Colt40Five is most definitely right of course, always lead with your longer ranged missiles, as the Su-25T just doesn't have the power to even consider outmaneuvering a SAM unless, you fly tree top altitude and when it fires at you, fly towards the ground to "guide" the SAM into the ground while barrelling towards it. Needless to say, it's harrowing and quite suicidal, but can be done. Or just let it fire and find some cover, quick.

Unfortunately at most distances the generic missile flight profile is a near straight line start then a "pop up" terminal attack. This happens at the longer ranges, but the more you lower the launch altitude, the better success you have, and as said, double tap it and drive on.

Also you should have used the Kh-58s on the Kub and Buk, while keeping the lighter missiles for the smaller targets. Personally I think it's a waste popping it with a large missile when a Kh-25MP would do more nicely. Save the Kh-58 for the fun ones, such as the Patriot, S-300PS/V. Also note LOMAC does not model the secondary sighting system that the Buk and Kub have currently. Toast the radar, and it's "dead" as far as the other launchers. Flanker 2.51 had a nasty habit with the Buk in where the TELARs could still lock you up. Fun stuff back then but after you kill the radar on tke Buk, you'll be allright, as you saw.

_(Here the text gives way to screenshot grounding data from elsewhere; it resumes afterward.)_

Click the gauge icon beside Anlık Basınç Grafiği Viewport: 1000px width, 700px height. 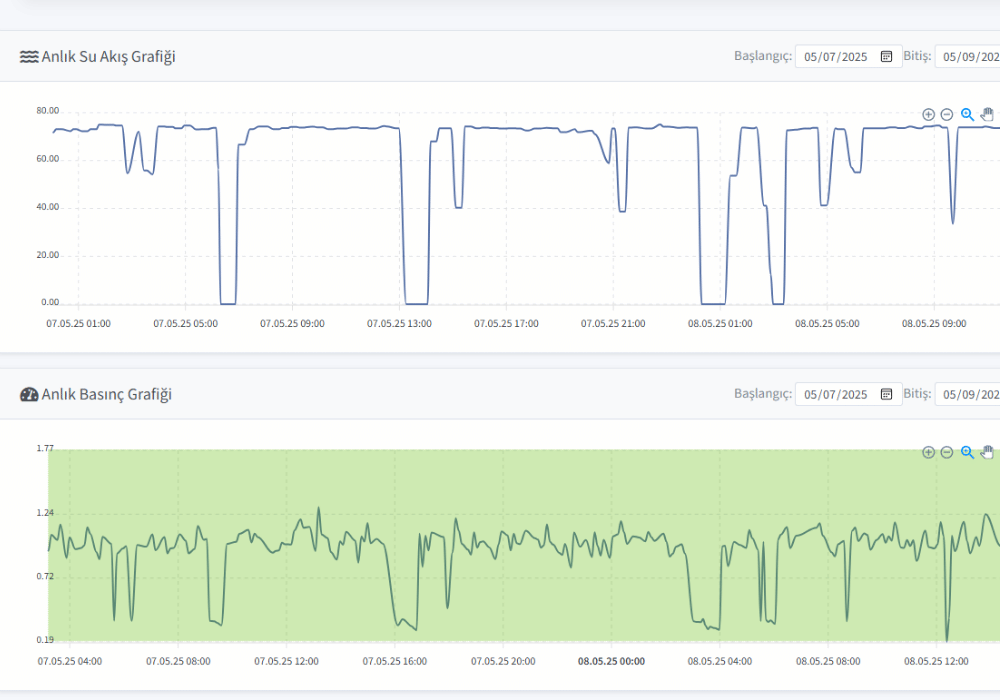pos(27,395)
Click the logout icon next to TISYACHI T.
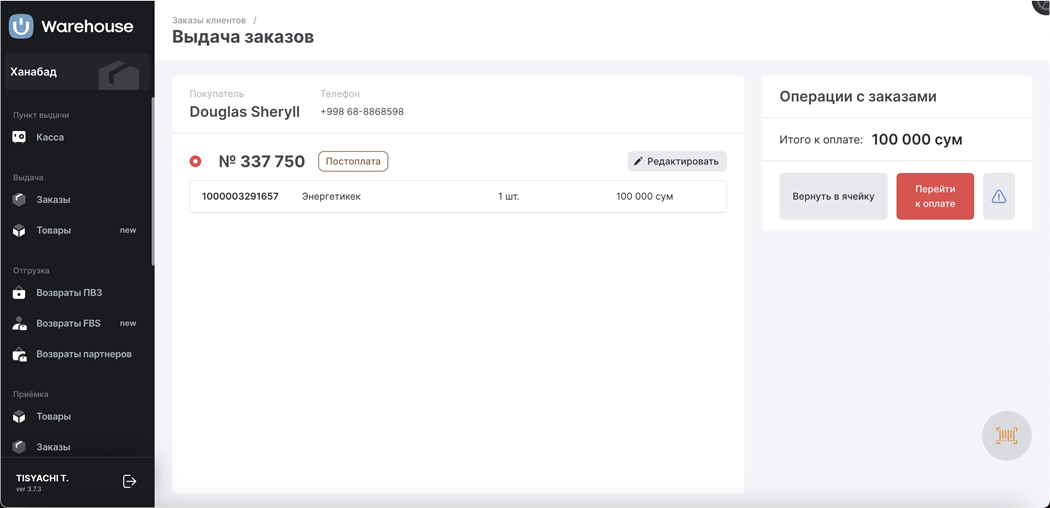This screenshot has height=508, width=1050. (129, 481)
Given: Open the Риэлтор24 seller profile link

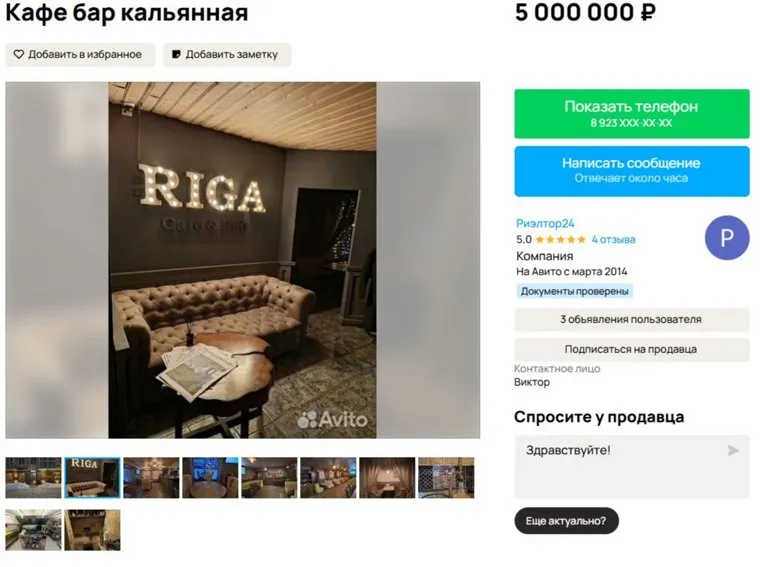Looking at the screenshot, I should 545,223.
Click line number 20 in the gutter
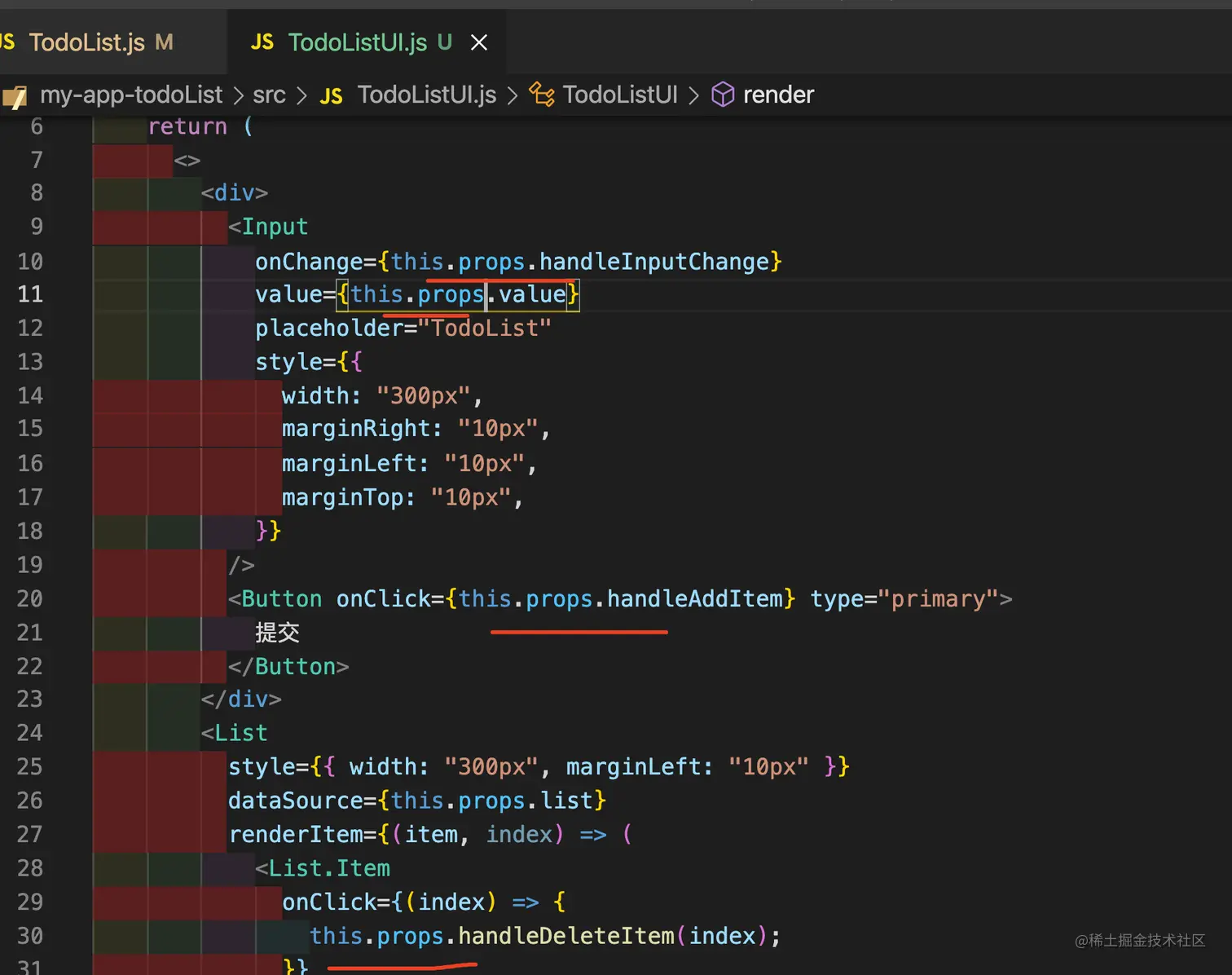Image resolution: width=1232 pixels, height=975 pixels. pos(30,599)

ECM there should be a light on the panel on the right. If not well, remember if you turned it on or off. Personally ECM works alot better than it used to, so I don't truly discount it anymore as I did back then. You'll know when you're jamming a radar when you know you're in range and you hit the button, and it shuts down. Note that there's "burn-through" just like in aerial combat, and if I gauged it correctly, usually at ~20m and less, the Buk can burn through Sorbitsyas. I generally will never take the time to fly the Su-25T, so the MPS-410 is something you'll have to figure out on your own. Another trick coupled with the dive is yots of chaff. Usually you shouldn't have to burn through all of your chaff but a few bundles combined with a fast ninety degree turn (the Kh-25MP if I still think is fire and forget) can give you a fighting chance against "beaming" a SAM missile at long range anyways. Course find yourself some terrain to hide behind too ;\)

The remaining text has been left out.